▶ **TASK GOAL**
Arrange the records below as a JSON list of strings, one string per line and no blank lines, from the line with "You are a GUI" through the end of the records. Leave the pictures out.

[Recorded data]
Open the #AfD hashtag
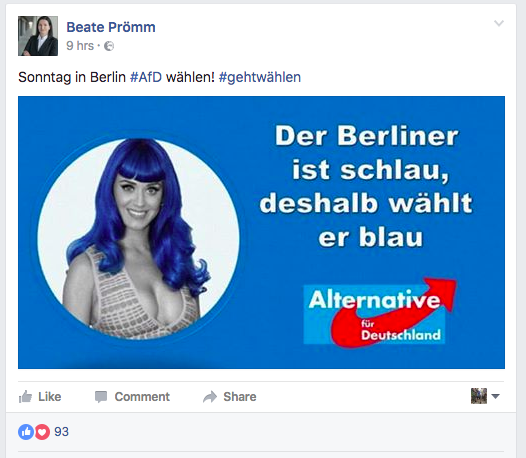 (146, 77)
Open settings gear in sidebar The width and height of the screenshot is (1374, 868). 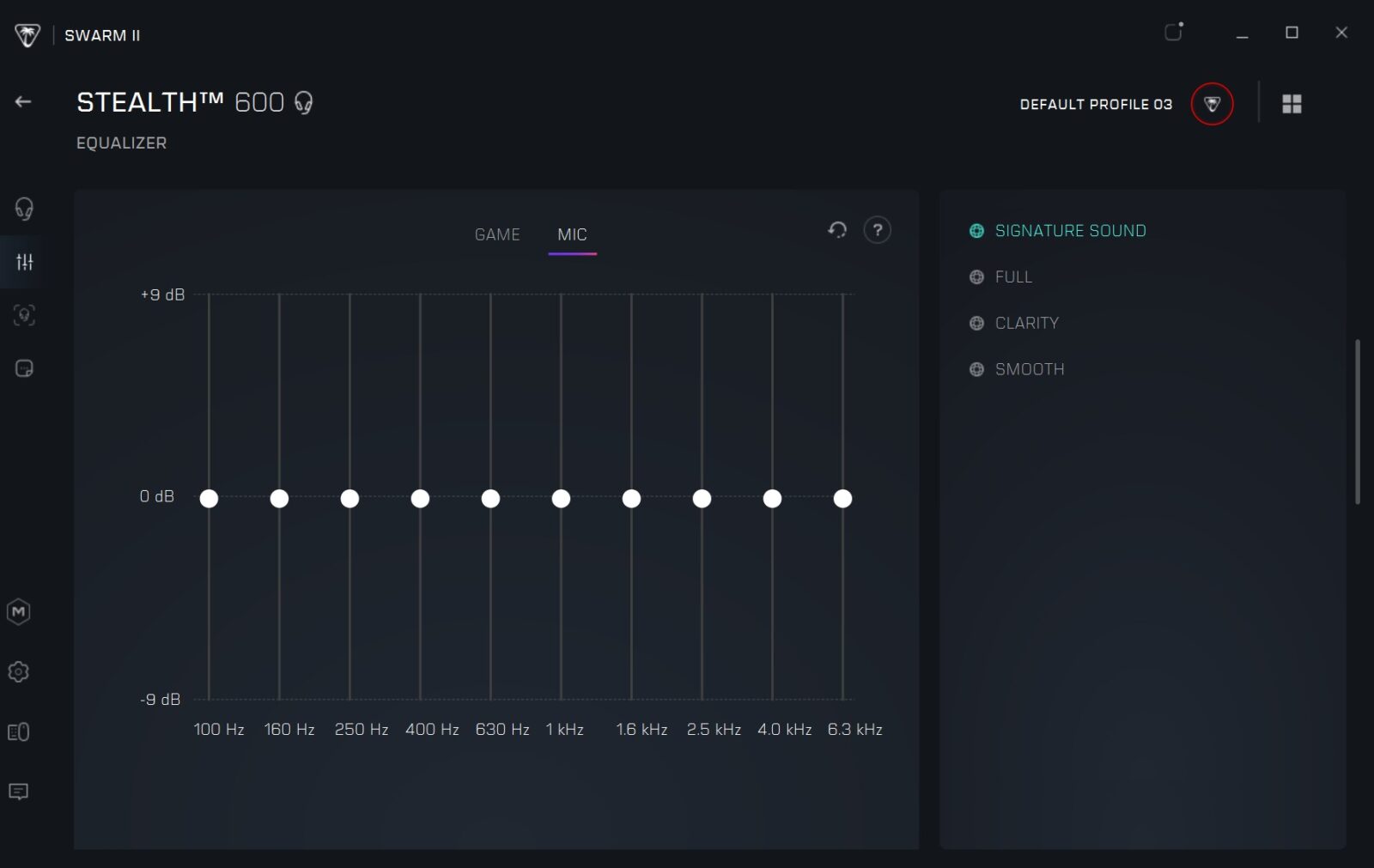(19, 672)
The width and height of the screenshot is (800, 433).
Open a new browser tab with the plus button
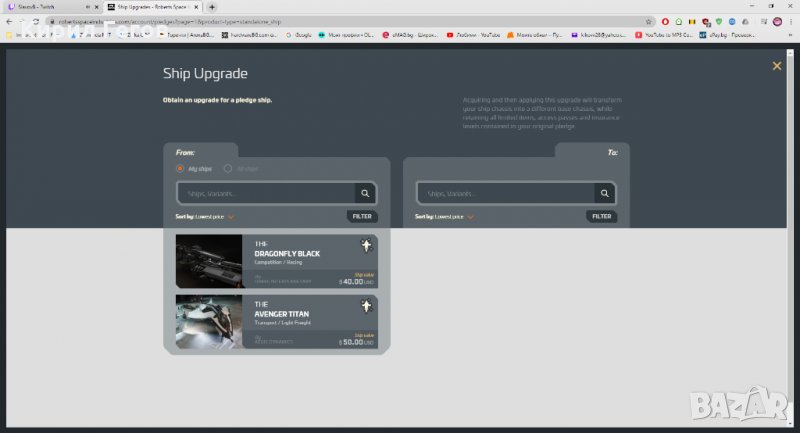212,6

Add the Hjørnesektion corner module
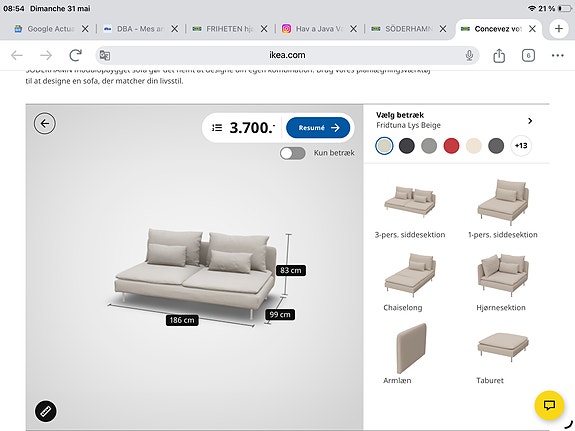[x=502, y=282]
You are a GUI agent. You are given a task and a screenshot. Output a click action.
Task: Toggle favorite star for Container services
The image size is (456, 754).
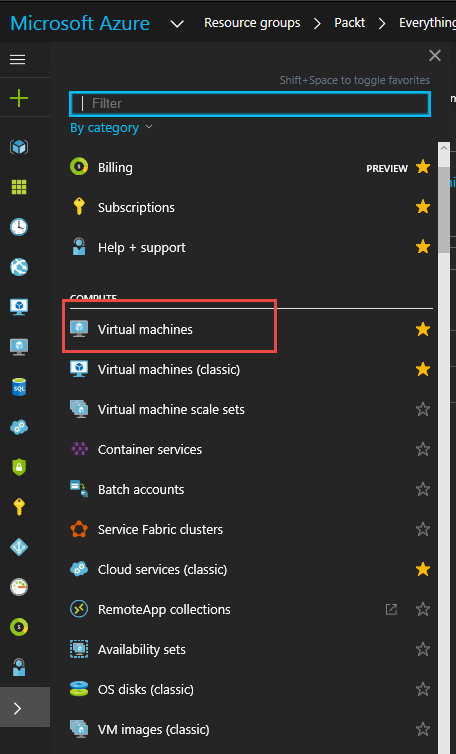pos(423,449)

▶ **OUTPUT**
[
  "You are a GUI agent. You are given a task and a screenshot. Output a click action.",
  "Task: Toggle favorite star for Container services",
  "The image size is (456, 754).",
  "pos(423,449)"
]